É até despiciendo dizer que nem todos os pobres são criminosos, ou, ainda, que nem todos os criminosos são pobres. Contudo, é inegável que o Direito Penal (e, consequentemente, o crime) é estruturalmente, estatisticamente, historicamente até 4, ligado às camadas menos favorecidas da sociedade 5.
Nesse contexto social (determinado pelo econômico) é que surgem as prisões e seus defeitos, uma vez que servem para conter aqueles que, não adequados ao modelo econômico excludente que os torna miseráveis, atentam, por meio da delinqüência, contra os "homens de bem" e contra os interesses da parcela dominante da sociedade. Como o número de cidadãos que não consegue resistir à pobreza se eleva mais e mais, as mazelas do sistema prisional se apresentam a cada dia que passa de forma mais explícita. O Direito Penal, assim como as prisões, passam a se encaixar na doutrina de Karl Marx, segundo a qual o Direito é instrumento que serve às classes dominantes.
Não se quer neste texto em tudo concordar com os ideais marxistas acerca das funções do Direito. O conceito marxista de Direito é equivocado desde seu berço porquanto assevera que o Direito só surgiu após o capitalismo, como forma de servir a este modelo econômico. Esta afirmação, entretanto, não é verídica porque o Direito existe desde que o homem passou a se viver junto de seus iguais, mesmo de forma rudimentar, longínqua do regime capitalista.
Contudo, não se pode negar que muito do que Karl Marx doutrinou tem validade para o contexto sócio-jurídico brasileiro atual, principalmente se se puser em destaque o Direito Penal.
Por fim, urge salientar que a causa (delinqüência em massa em virtude da exclusão egressa do neoliberalismo) para a falência prisional aqui mostrada não é única, embora seja a principal. Merece lembrança também que o aqui escrito se aplica ao Brasil tão-somente. Outros países, mesmo os ricos, podem enfrentar problemas semelhantes em seus sistemas carcerários e não obstante as causas serem outras. Os problemas brasileiros, assim como seu modelo econômico, podem não ser similares aos de outros países.
Notas
1 Adiante se dirá que o contexto jurídico atual se aproxima das lições de Karl Marx. Vale salientar, então, neste ponto, que uma das características que o economista atribuía ao capitalismo era a suposta liberdade e igualdade de que gozavam os cidadãos. É interessante, pois, para os capitalistas afastarem o Direito do Trabalho porque assim os trabalhadores ficam em posição "igual" à dos empregadores, sem benefícios jurídicos que lhes favoreçam e lhes desigualem, pondo-os em melhor situação. A desigualdade existente na realidade (empregador-dominante e trabalhador-dominado) é desconsiderada pelo Direito do capitalismo.

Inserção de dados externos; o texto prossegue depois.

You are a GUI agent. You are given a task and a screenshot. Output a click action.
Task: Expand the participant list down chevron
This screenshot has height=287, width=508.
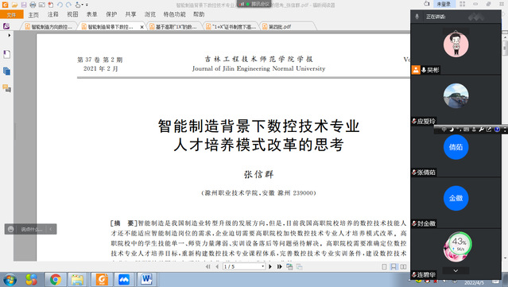pyautogui.click(x=456, y=271)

2 A noção de norma jurídica não pode ser confundida com a de Direito. Direito não é norma assim como também não é lei. Trata-se de ciência que em tudo se confunde com Justiça, esta encarada como valor e não como sinônimo – costumeiramente utilizado de forma equivocada – de Poder Judiciário.
3 Mais correto seria o termo "despossuidores".
4 Já que as primeiras leis penais apareceram para proteger o direito de propriedade.
5 "Assim, o sistema penal é apresentado como igualitário, atingindo igualmente as pessoas em função de suas condutas, quando na verdade seu funcionamento é seletivo, atingindo apenas determinadas pessoas, integrantes de determinados grupos sociais, a pretexto de suas condutas (as exceções, além de confirmarem a regra, são aparatosamente usadas para a reafirmação do caráter igualitário)" Nilo Batista, Introdução Crítica ao Direito Penal, 1 ed., p. 25.